The planes disgorge their human cargo after dark, when Ndjili airport, in the Democratic Republic of Congo (DRC), becomes one of the bleakest places on Earth.
It is to Ndjili, near the capital, Kinshasa, that Britain and other European countries send Congolese asylum seekers whose applications have been rejected, an increasingly common event in recent months, say human rights groups.
The would-be refugees are led from the jets on to the runway by a handful of escorts. The escorts then hand them over to the Congolese authorities and an uncertain fate.
The little information that comes out of the war-ravaged country suggests that many end up in windowless jails run by the feared National Security Agency. From these dark cells they are transferred to Makala Central prison, dubbed ”the morgue”.
The United States State Department reported that 69 people died in Makala in 2003 as a result of beatings, starvation and disease.
”According to reports from returning asylum seekers, as well as from agents of the director general of migration [DGM], deportees are held in small cells at the airport,” said Congolese human rights activist Rene Kabala Mushiya. ”There are no windows and no light. From here, they are called in to the director of the DGM for interrogation.”
A report to be published on Monday by the Institute of Race Relations, a London- based charity, suggests Britain is breaching the Geneva conventions by sending asylum seekers back to conflict zones.
It quotes the fate of 13 men flown from the United Kingdom who were immediately detained at Kinshasa. One of them, who eventually made it back to Britain, told the institute they were beaten daily by up to six soldiers. The man who escaped says that he was raped six times.
It is no surprise, then, that Willy Mpasi Mutwadi is praying the British authorities decide not to send him back.

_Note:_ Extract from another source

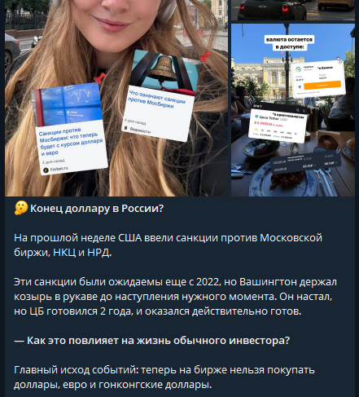Click the blue stock chart image on Forbes card

click(x=67, y=105)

Mutwadi was a clinical biologist at a hospital in Kinshasa. In 2003, he was asked to help the security services to murder leading opposition politicians. He was chosen because he was active in opposition politics and had the means to administer lethal injections and falsify hospital medical records.

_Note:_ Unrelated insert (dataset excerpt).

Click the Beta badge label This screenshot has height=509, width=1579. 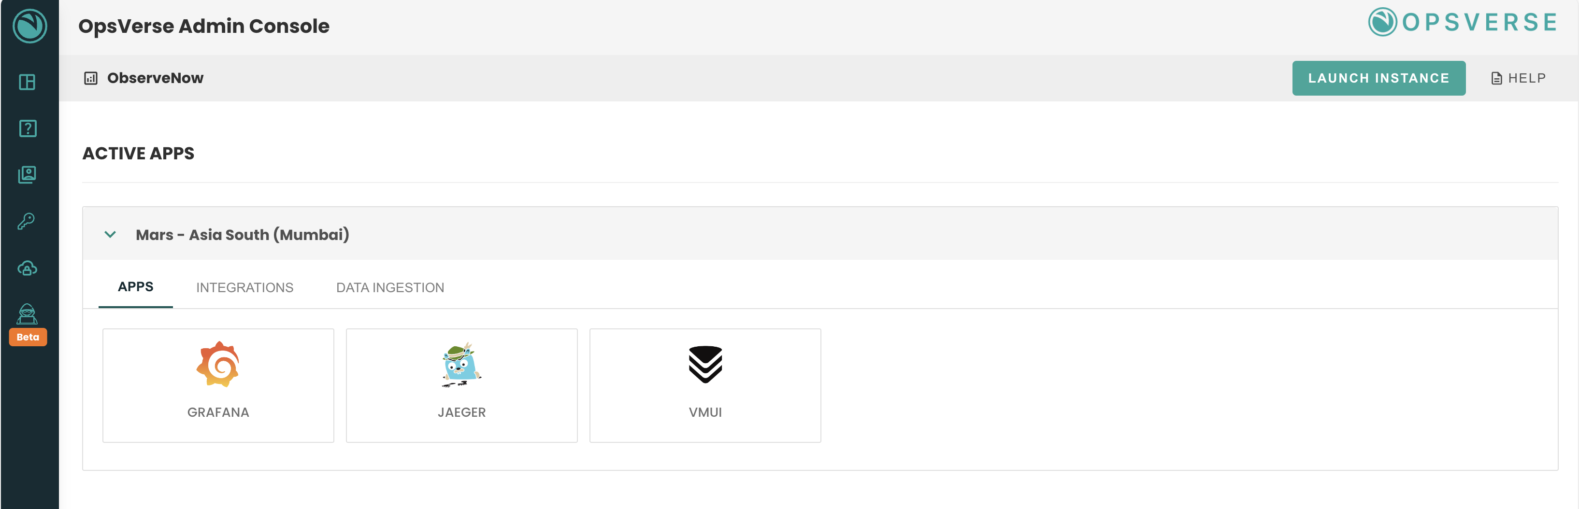click(x=28, y=337)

”Fabulous rewards were offered to me, and a great deal of pressure was applied by the security services to accept this commission, but as a Christian and a medical professional I had to refuse,” he said. ”I was asked to rethink my decision, and knew that if I remained in [the DRC] I would be killed. I fled immediately to priests who could protect me until arrangements could be made to get me out quickly.
”The security services killed my brother, Kakesa, when he was unable to give them information regarding my whereabouts.”

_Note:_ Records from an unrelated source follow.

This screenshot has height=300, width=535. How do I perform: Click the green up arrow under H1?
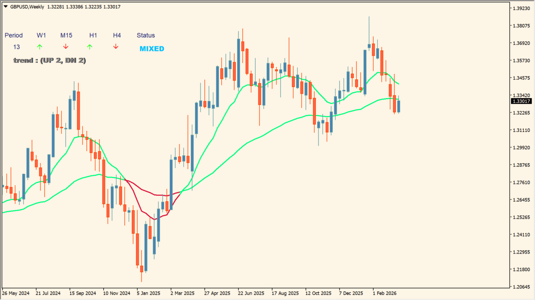point(90,47)
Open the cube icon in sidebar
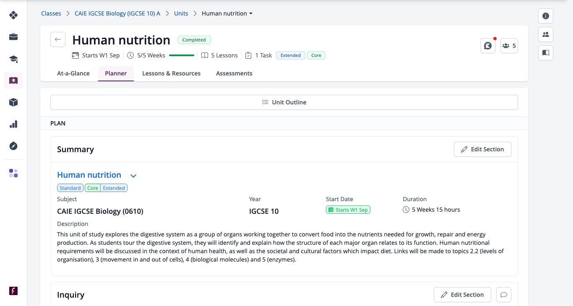This screenshot has height=306, width=573. click(x=13, y=102)
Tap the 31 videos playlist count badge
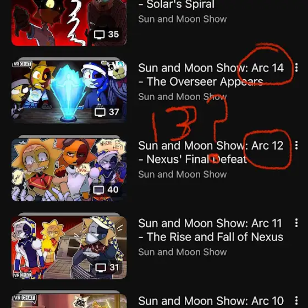 (x=107, y=267)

Mutwadi was smuggled to the UK, where he immediately claimed asylum, which was rejected. Throughout 2004, the British Home Office tried to send him back, only to fail after interventions by politicians and Amnesty International. Now on bail, he is awaiting the outcome of a judicial review of the Home Office’s decision.
”My return to [the DRC] would result in my immediate death,” he said.
The British government used to have a policy of not returning asylum seekers to the DRC, such were the concerns about the conflict tearing the country apart.
The British Foreign Office website advises against all travel to the area. But in a clear bid to assuage public concerns about asylum seekers, the government has started returning would-be refugees to the DRC and other conflict zones thought too dangerous for UK citizens.
”There was a time when a number of countries were considered no-go areas. But now Somalia, Zimbabwe, Afghanistan and Iraq are not even considered dangerous,” said Lord Avebury, the Liberal Democrat spokesperson on Africa in the Lords.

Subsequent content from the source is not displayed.